Lyle and I have already dealt for 10 years (plus a few years on my own prior) with health insurance companies that won't cover doctor's visits and/or treatments because they deem them "unnecessary." Of course, even worse is that all but my current 2 doctors couldn't figure out what was wrong with me these 20+ years (making me doubt my sanity many times). Most are taught that Lyme Disease is very rare when in fact it is not, or that C hronic Lyme doesn't exist.

Like many with Chronic Lyme Disease (and co-infections), I was diagnosed with many things over the years. First, that my problems stemmed from chronic depression and tension headaches, then later recurring Strep Throat and inner ear infection were added, insomnia, and finally, Fibromyalgia because they couldn't figure out what was going on and FMS covered all the symptoms in a bucket list. Oh, and by the way, "Fibromyalgia has no cure so learn to manage your life as best as you can to minimize the pain and fatigue."

Dr. L is hopeful that my 45 minute interview ("don't worry, this is just a routine call") with the CDC (Centers for Disease Control) will add to the number of documented cases of Chronic Lyme the CDC and IDSA (Infectious Diseases Society of America) cannot deny, especially since I met their own extra stringent criteria in addition to the ILADS' (Internationa Lyme and Associated Disease Society). The nurse asking me the questions thought I might get a follow-up call from the CDC to confirm that she recorded my answers accurately because the length of time I've had symptoms and my symptoms don't match the CDC's definition of what Lyme Disease should be.

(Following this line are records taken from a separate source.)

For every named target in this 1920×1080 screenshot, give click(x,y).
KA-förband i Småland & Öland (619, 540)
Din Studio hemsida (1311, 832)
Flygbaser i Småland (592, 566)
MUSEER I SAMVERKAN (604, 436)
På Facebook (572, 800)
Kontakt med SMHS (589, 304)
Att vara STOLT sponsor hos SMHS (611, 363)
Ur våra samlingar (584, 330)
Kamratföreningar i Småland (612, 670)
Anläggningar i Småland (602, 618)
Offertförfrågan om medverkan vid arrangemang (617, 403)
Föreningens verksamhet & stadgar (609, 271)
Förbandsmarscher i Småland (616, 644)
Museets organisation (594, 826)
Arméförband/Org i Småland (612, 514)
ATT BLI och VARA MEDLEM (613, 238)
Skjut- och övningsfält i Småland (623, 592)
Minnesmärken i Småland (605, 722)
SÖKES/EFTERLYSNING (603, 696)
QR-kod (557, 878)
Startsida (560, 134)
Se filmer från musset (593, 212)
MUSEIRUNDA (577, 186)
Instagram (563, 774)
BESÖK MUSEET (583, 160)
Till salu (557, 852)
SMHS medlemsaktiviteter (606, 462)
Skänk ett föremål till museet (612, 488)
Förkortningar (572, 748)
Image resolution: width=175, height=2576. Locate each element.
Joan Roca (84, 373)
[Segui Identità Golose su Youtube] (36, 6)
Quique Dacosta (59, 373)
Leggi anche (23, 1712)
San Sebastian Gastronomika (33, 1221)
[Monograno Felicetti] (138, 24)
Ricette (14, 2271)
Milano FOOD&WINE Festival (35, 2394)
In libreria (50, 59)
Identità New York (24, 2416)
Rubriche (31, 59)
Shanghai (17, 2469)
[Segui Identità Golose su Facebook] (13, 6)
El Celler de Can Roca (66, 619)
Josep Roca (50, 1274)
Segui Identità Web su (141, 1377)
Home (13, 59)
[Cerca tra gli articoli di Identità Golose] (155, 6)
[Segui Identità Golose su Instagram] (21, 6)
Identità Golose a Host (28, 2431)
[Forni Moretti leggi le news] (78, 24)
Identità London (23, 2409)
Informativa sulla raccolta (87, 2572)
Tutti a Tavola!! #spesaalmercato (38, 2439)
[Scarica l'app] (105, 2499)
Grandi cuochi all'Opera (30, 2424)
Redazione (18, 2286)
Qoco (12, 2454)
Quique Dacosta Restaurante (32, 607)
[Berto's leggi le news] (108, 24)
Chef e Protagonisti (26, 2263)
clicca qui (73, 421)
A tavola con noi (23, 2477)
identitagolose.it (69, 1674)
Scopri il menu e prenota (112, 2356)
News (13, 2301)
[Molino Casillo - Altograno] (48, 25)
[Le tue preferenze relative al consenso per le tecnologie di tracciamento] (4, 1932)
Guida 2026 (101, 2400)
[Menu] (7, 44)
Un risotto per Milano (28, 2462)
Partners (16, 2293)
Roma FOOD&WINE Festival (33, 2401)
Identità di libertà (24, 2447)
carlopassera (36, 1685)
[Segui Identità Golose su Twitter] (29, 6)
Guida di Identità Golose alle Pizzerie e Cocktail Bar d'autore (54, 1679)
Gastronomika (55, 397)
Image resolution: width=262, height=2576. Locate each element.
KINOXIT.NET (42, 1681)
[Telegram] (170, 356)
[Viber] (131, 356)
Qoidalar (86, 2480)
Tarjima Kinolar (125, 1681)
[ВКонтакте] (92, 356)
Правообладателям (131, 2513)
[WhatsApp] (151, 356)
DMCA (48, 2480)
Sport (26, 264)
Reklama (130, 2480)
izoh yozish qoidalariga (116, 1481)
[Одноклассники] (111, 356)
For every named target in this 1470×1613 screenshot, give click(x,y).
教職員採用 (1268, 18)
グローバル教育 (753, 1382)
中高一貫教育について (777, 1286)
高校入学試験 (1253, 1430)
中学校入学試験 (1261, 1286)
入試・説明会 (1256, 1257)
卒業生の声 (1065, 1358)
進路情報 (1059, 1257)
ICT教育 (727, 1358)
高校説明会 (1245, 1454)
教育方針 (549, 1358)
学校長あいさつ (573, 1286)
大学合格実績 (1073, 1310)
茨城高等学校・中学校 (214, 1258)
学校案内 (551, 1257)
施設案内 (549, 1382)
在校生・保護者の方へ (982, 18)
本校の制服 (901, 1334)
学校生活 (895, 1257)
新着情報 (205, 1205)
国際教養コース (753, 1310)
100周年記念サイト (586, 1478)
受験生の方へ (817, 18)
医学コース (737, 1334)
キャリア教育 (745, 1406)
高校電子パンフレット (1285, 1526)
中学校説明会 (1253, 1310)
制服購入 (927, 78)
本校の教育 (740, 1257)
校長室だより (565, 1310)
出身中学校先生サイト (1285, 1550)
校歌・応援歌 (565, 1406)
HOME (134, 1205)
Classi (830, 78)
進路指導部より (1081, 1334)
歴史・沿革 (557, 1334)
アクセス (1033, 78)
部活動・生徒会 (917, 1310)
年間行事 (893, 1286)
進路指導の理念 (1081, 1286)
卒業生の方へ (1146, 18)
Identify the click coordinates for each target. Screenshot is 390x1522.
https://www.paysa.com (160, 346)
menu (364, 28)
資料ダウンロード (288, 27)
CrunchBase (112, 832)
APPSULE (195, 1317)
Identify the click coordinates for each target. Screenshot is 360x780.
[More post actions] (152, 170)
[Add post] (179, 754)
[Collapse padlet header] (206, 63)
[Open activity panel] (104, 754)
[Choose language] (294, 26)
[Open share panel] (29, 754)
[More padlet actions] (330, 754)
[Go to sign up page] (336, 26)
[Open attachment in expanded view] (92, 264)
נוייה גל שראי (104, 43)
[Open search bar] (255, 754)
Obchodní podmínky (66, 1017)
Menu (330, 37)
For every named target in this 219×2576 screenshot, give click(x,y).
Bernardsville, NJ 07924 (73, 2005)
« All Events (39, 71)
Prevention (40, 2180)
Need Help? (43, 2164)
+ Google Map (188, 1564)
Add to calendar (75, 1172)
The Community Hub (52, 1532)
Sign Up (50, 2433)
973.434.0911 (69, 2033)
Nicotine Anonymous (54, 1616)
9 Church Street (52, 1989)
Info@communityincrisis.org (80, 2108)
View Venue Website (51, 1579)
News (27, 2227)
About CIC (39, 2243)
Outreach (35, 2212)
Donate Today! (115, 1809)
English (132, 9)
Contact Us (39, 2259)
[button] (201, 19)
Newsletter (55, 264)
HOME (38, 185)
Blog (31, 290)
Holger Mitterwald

I am grateful California (at least around where I live) has LLDs (Lyme literate doctors) who aren't being harassed or getting their licenses taken away for treating people like me with non-IDSA approved treatment plans. My heart goes out to those who live in areas where doctors are afraid to treat people with Lyme for fear of losing their practices. Those people (who are already very sick) have to travel long distances for help or end up getting no help at all. How are people supposed to be able to do this financially (since insurance won't cover much, it's typical to spend 100K-250K to get diagnosed correctly and get better), physically (you're already so dead exhausted), or emotionally (doctors telling you nothing's wrong, people wondering if you're faking or mentally ill, generally being confused and feeling hopeless about the whole situation)? My heart also goes out to all the doctors who care for people while risking everything they have. That's very honorable and courageous in the current messed up political climate. Some have indeed lost everything when insurance companies complained to the Medical Board that the doctors were malpracticing.

THANK YOU to all my family and friends who have given me support all these years and not told me my symptoms are all in my head. Believe me, I wondered countless times. It means more than you know to be believed. Even though there is no known cure yet, now that I have an idea of what I'm up against and there are things I can do to improve my symptoms, I can dare to hope.